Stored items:

★ ★ ★ ★ ★

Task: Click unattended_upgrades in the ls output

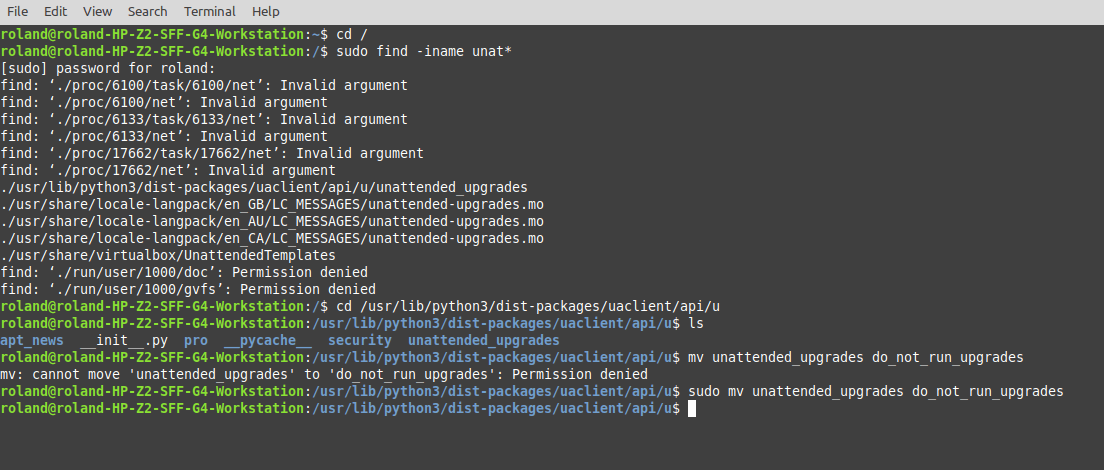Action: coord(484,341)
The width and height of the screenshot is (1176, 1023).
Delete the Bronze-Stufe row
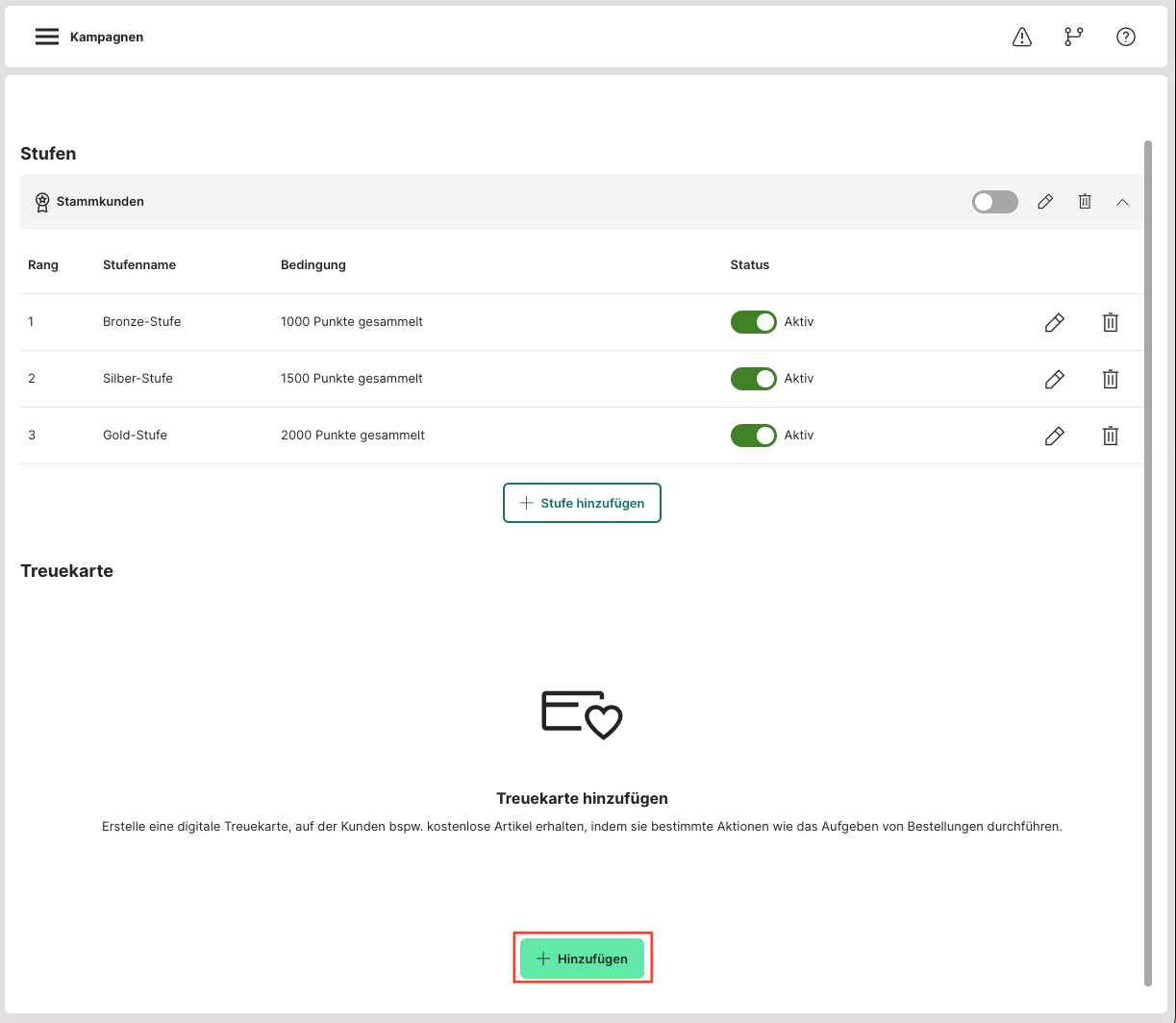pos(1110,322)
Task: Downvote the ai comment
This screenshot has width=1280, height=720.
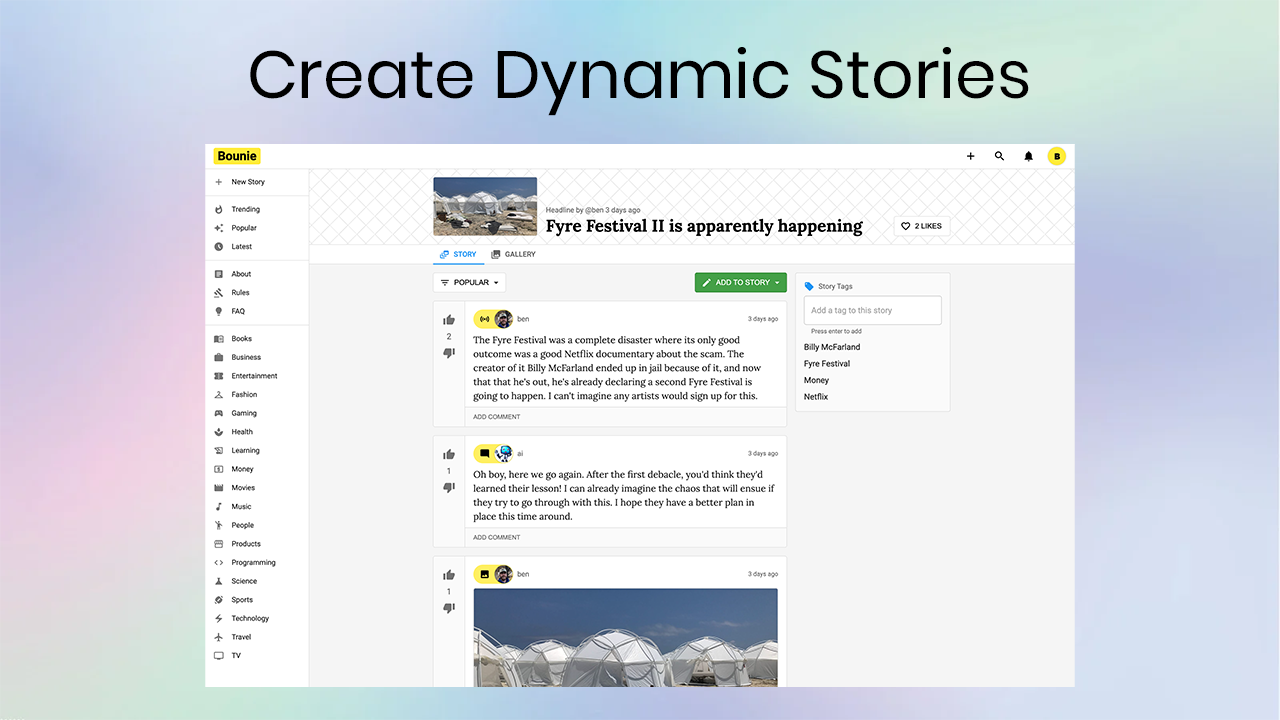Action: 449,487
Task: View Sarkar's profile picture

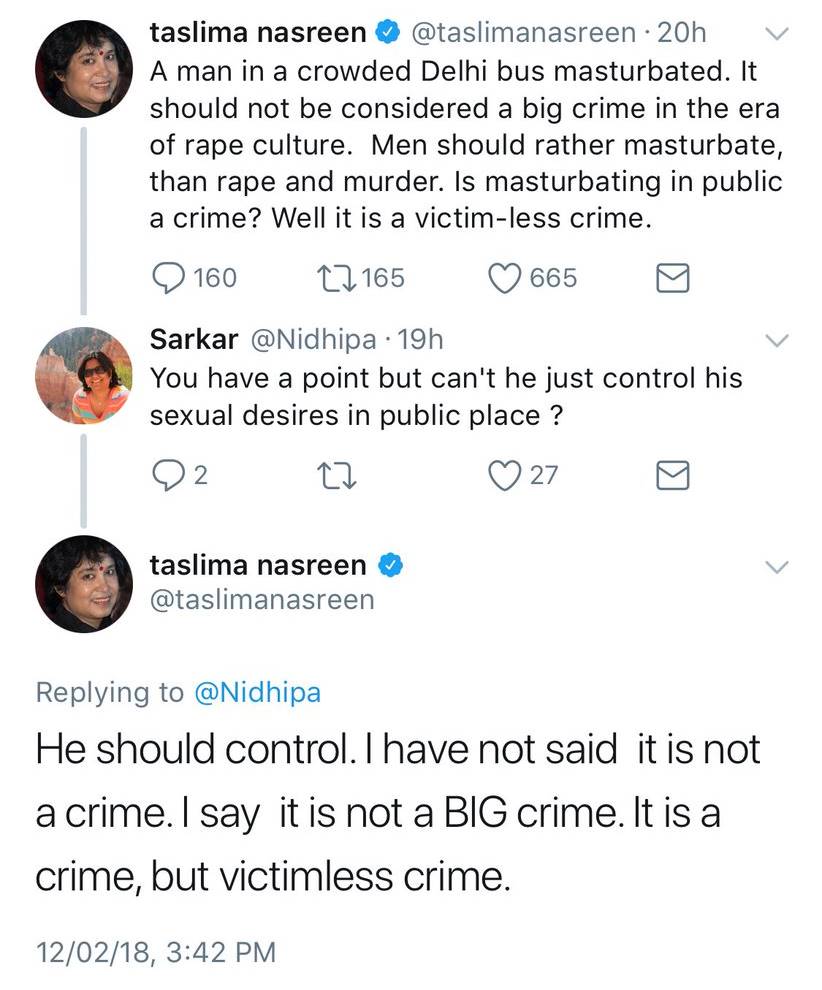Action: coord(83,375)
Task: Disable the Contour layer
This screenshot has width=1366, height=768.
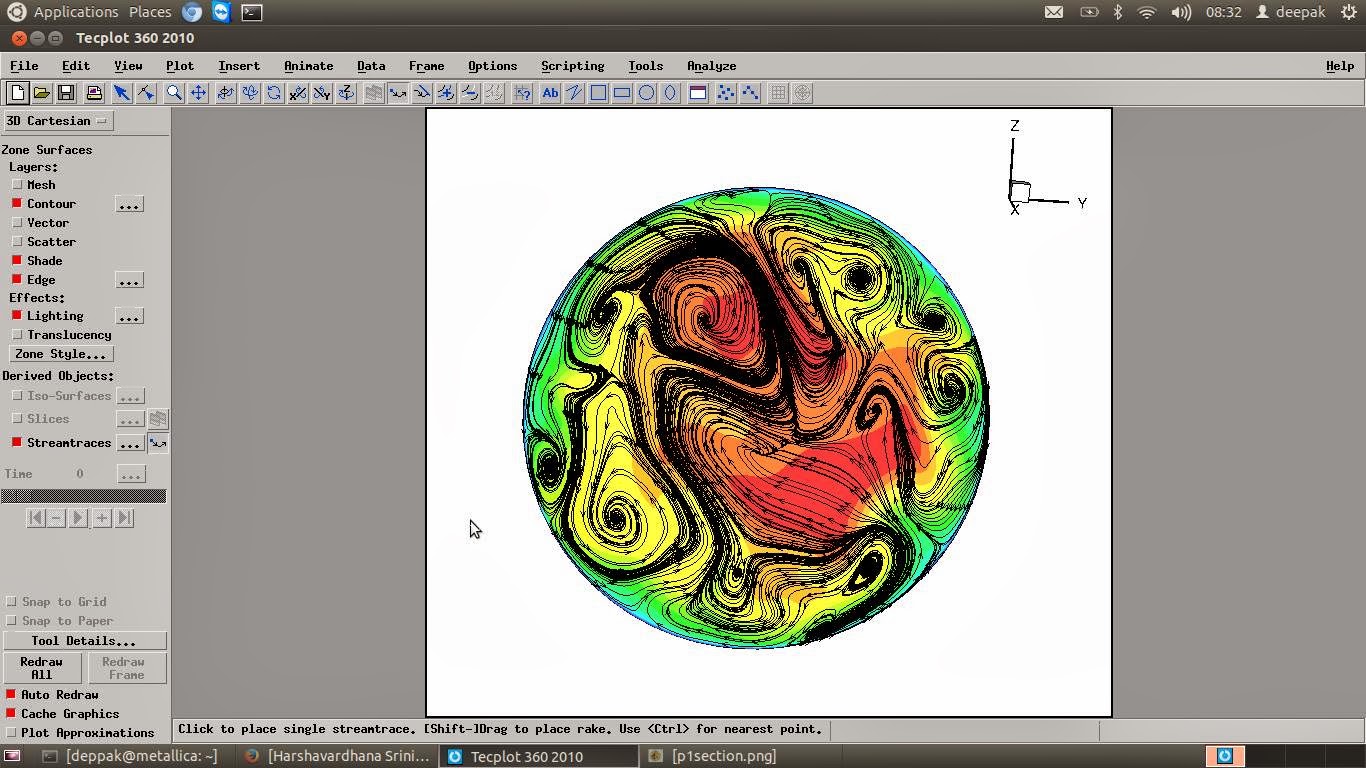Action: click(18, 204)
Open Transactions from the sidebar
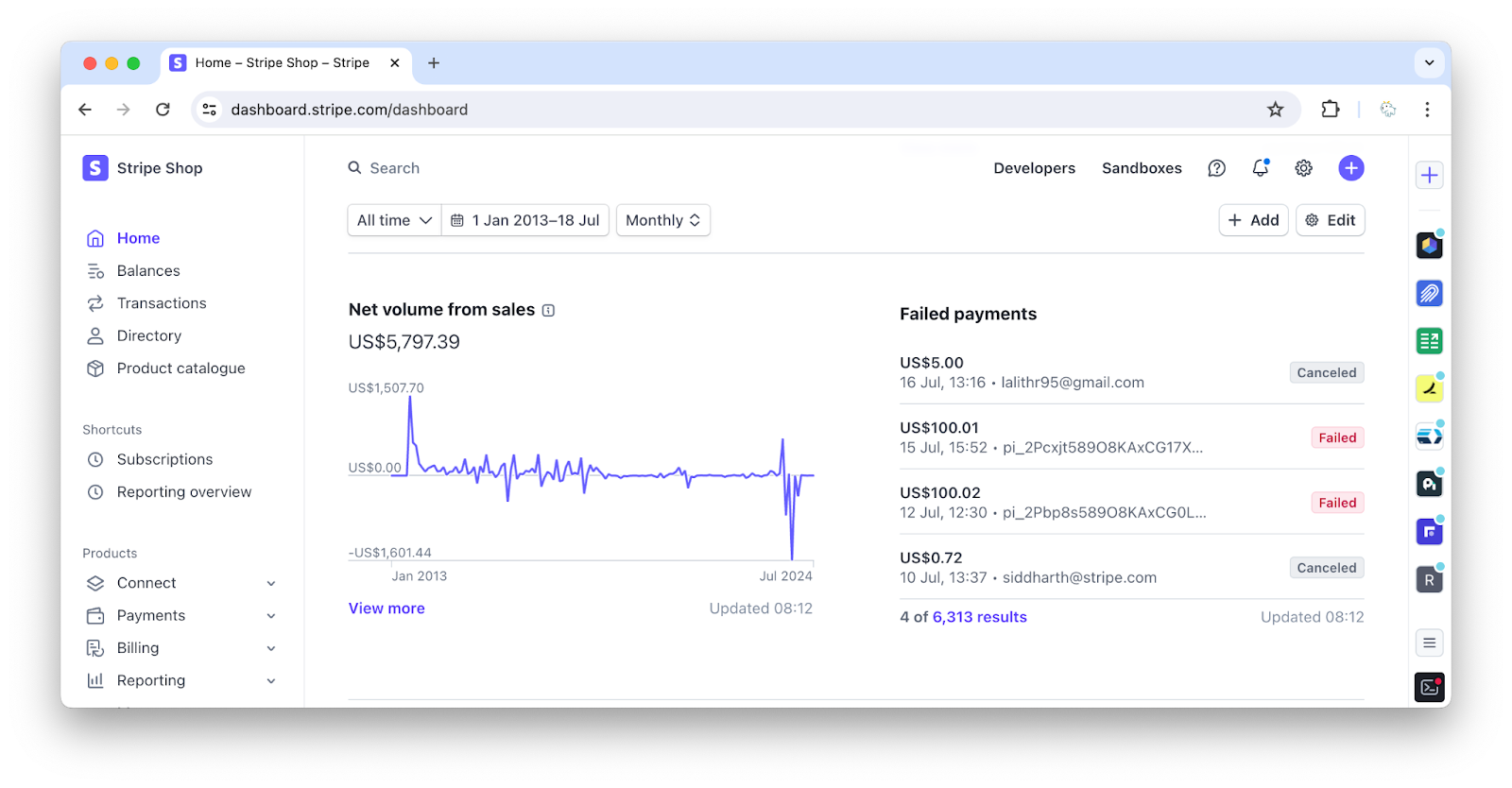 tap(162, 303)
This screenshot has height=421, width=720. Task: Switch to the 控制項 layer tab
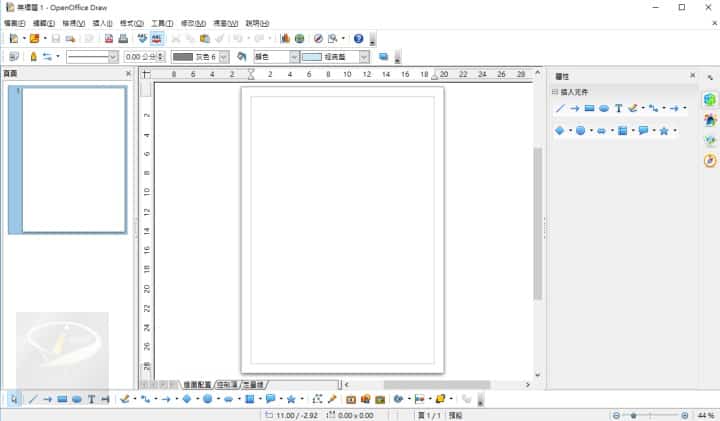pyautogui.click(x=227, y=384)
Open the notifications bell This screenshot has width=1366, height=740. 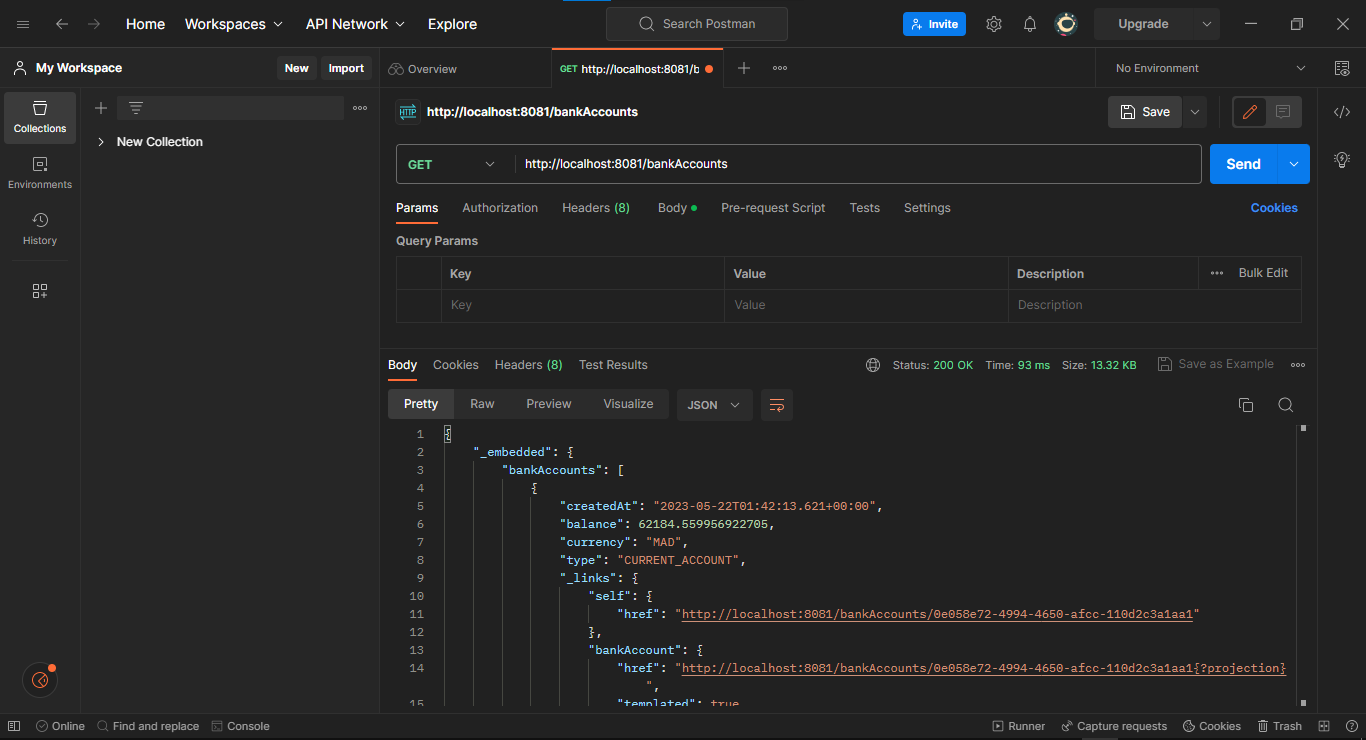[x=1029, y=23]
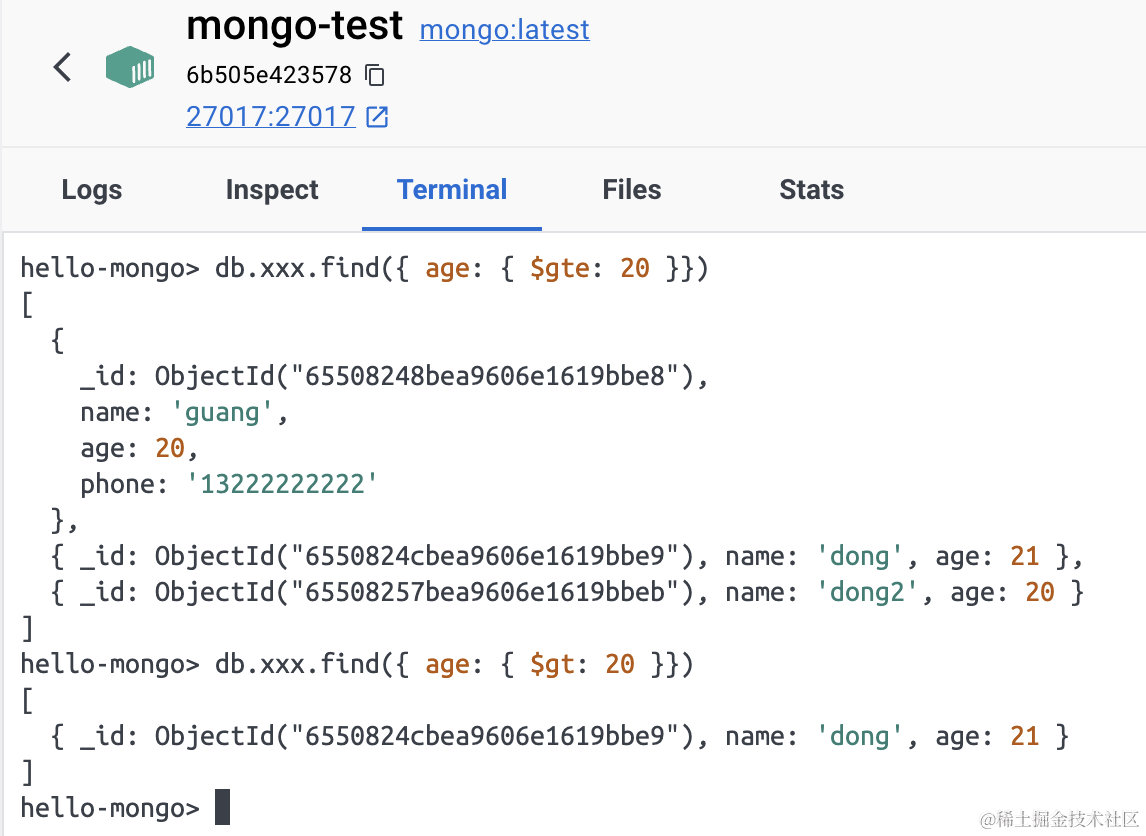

★ ★ ★ ★ ★

Requirement:
Say again, exactly, only those lines of the records that run from the start through the line with "Task: Disable the Contour layer". Pictures are to be skipped.

Answer space:
Task: Click unattended_upgrades in the ls output

Action: coord(484,341)
The width and height of the screenshot is (1176, 1023).
Delete the Bronze-Stufe row
pos(1110,322)
Task: Downvote the ai comment
This screenshot has width=1280, height=720.
Action: 449,487
Task: View Sarkar's profile picture

Action: coord(83,375)
Task: Disable the Contour layer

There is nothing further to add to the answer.